In one sense, the self is dissolved into a web of beliefs that has no center. However, it is still convenient to differentiate between _my_ beliefs and _your_ beliefs. As long as it remains so, until we become like Orson Scott Card's "buggers" (or "Formics" in the later novels), we can differentiate between individuals. As long as we can say, "I believe this and you do not," we can differentiate ourselves in at least a weak sense.
Chris said:
As for the other part, the usefulness as you call it there also rises some problems because it is a hard to say what indeed is useful - maybe it is 'the most calamitious stupidity of which we shall perish some day' as the Plato of modern times said, who knows.
Matt:
Ah, but Wittgensteinians like us aren't phased by the skeptic anymore.
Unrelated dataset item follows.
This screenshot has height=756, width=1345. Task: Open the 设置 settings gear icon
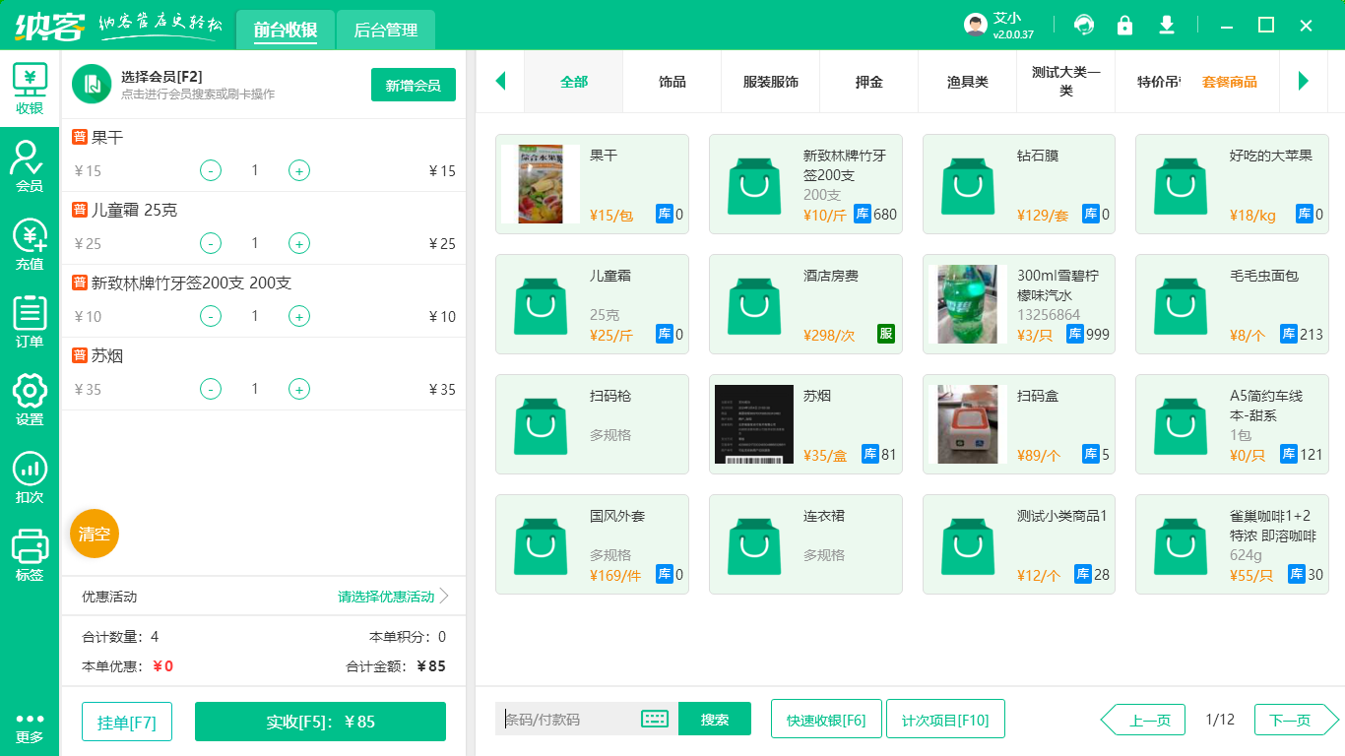coord(29,399)
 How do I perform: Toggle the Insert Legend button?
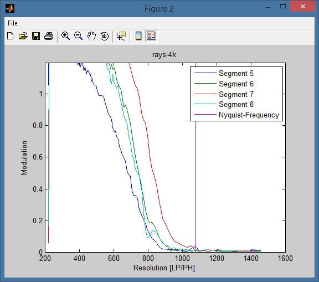[151, 36]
We may not "know" in any Kantian sense whether what we call useful is really useful, but for the pragmatist, there's no reason to differentiate between "useful" and "actually useful." Things are useful based on our projects and purposes. Usefulness is determined by _us_ and the only way we decide such issues is by hashing it out between ourselves, arguing for different viewpoints and experimenting with different habits and proposals. Usefulness is decided, in this way, the same way Dynamic Quality is: by history. By being able to look back with 20/20 hindsight and say, "That was a good idea," or "Ooh, that sucked." You said it before as a good post-Darwinian: cultural evolution, like biological evolution, is decided by the winners. There is no transcendental viewpoint, no "God's-eye view" as Putnam said, no "skyhook" as Dennett said, and contra Nagel, no "view from nowhere."